Business 109 "The gambling known as business looks with austere disfavor upon the business known as gambling." Ambrose Bierce. 1906. Gross, ed. Oxford Book of Aphorisms.

Business 408 "She discovered that in the afternoon, office routine stretches to the grave." Sinclair Lewis, Main Street.

Business 408 An office has all the cliques and scandals as a small town. "She discovered that an office is as full of cliques and scandals as a Gopher Prairie." Sinclair Lewis, Main Street.

Business 17 As soon as a man learns that he will get no free ride, he will begin to produce. "The sooner a man learns he isn't going to be coddled, and he needn't expect a lot of free grub…the sooner he'll get on the job and produce--produce--produce!" Lewis, Babbitt.

Business 31 "The zest of the spring morning was smothered in the stale office air." Lewis, Babbitt.

Business 89 Gossip, rumor, promotions, personalities are natural to the corporation. "The corporation is supposed to take us outside ourselves…gossip, rumor, promotions, personalities, it’s only natural, isn’t it—all the human lapses that take up space in the company soul." DeLillo, Underworld.

Business 266 "Frankly, I’d like to see the government get out of war altogether and leave the whole field to private industry." Heller, Catch-22.

Business 272 "The government has no business in business…." Heller, Catch-22.

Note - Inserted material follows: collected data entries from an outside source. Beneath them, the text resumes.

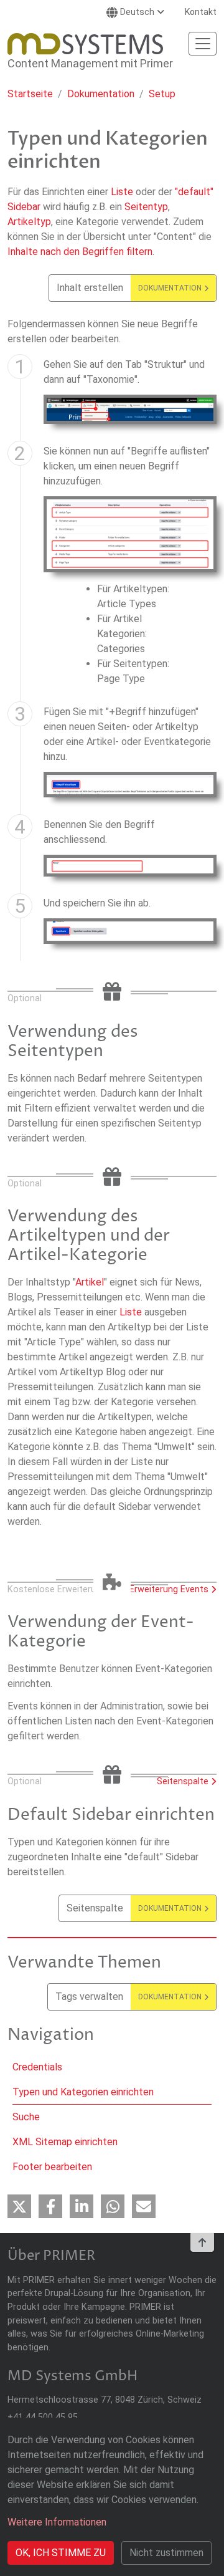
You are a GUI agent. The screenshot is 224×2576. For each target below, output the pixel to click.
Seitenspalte (182, 1781)
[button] (19, 2206)
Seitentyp (146, 207)
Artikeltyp (29, 222)
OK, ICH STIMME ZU (61, 2553)
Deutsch (137, 12)
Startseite (30, 94)
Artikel (89, 1282)
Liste (122, 192)
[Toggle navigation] (203, 43)
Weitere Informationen (56, 2522)
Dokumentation (100, 94)
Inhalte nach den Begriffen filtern (79, 251)
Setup (162, 94)
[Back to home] (85, 44)
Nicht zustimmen (166, 2553)
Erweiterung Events (168, 1589)
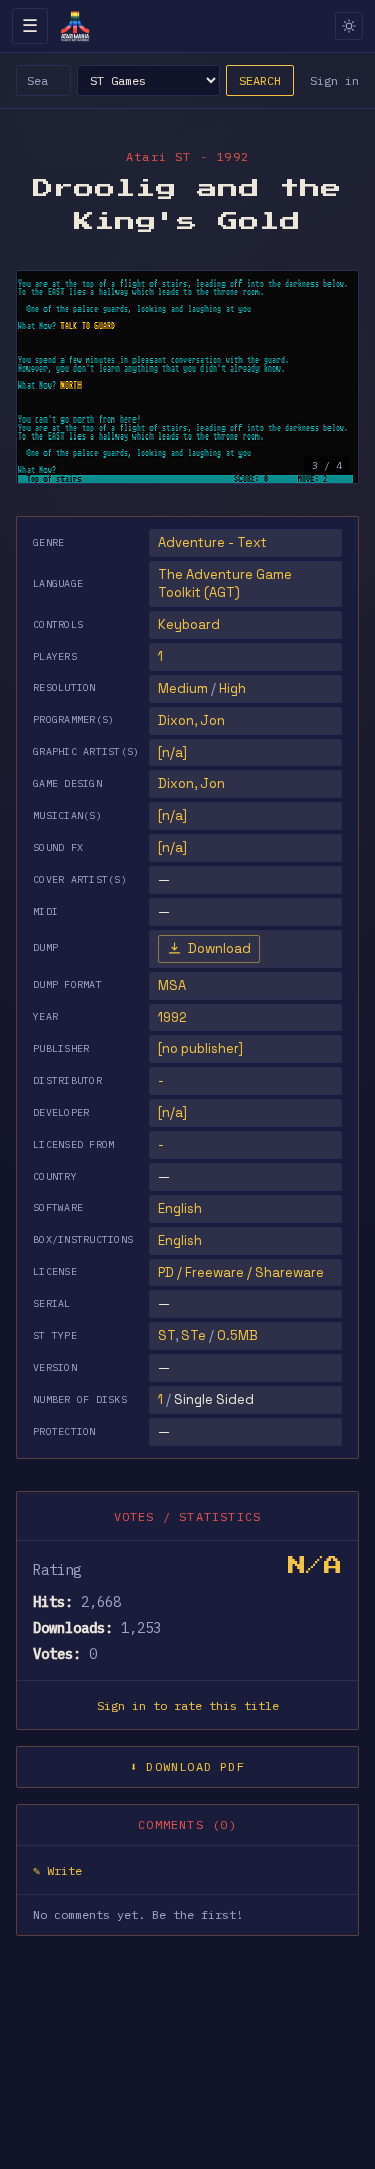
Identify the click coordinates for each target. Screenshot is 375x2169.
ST (166, 1335)
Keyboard (189, 624)
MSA (172, 985)
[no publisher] (200, 1048)
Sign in (334, 80)
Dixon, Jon (191, 720)
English (180, 1208)
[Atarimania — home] (75, 26)
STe (193, 1335)
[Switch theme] (349, 26)
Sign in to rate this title (188, 1705)
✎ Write (57, 1870)
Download (219, 948)
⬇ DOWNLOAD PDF (187, 1766)
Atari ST (159, 156)
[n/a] (172, 1112)
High (232, 688)
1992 (172, 1017)
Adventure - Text (212, 542)
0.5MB (237, 1335)
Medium (183, 688)
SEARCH (260, 80)
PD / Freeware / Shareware (241, 1272)
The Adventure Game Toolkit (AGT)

Business Organization 134 Groups are gathered to achieve a specific goal and then are dismantled. "Clearly there is nothing new about the idea of assembling a group to work toward the solution of a specific problem, then dismantling it when the task is completed." Toffler, Future Shock.

Business and labor 258 Laborers want wages the way business people want profits. "Now, these strikers: Honest, they’re not such bad people; just foolish; they don’t understand the complications of merchandising and profit, the way we business men do, but sometimes I think they’re about like the rest of us, and no more hogs for wages than we are for profits." Lewis, Babbitt.

Butterflies
Butterflies 87 "…this big brown butterfly…seems to have neither haste nor hunger, only that need to ride the air, absorb the sun, be fully alive again." Borland, Twelve Moons of the Year

Butterflies 236 "They [the monarch butterflies] come with the goldenrod and the asters, special spangles for late-summer days, and they stay until the maples have begun to turn to gold and crimson." Borland, Twelve Moons of the Year.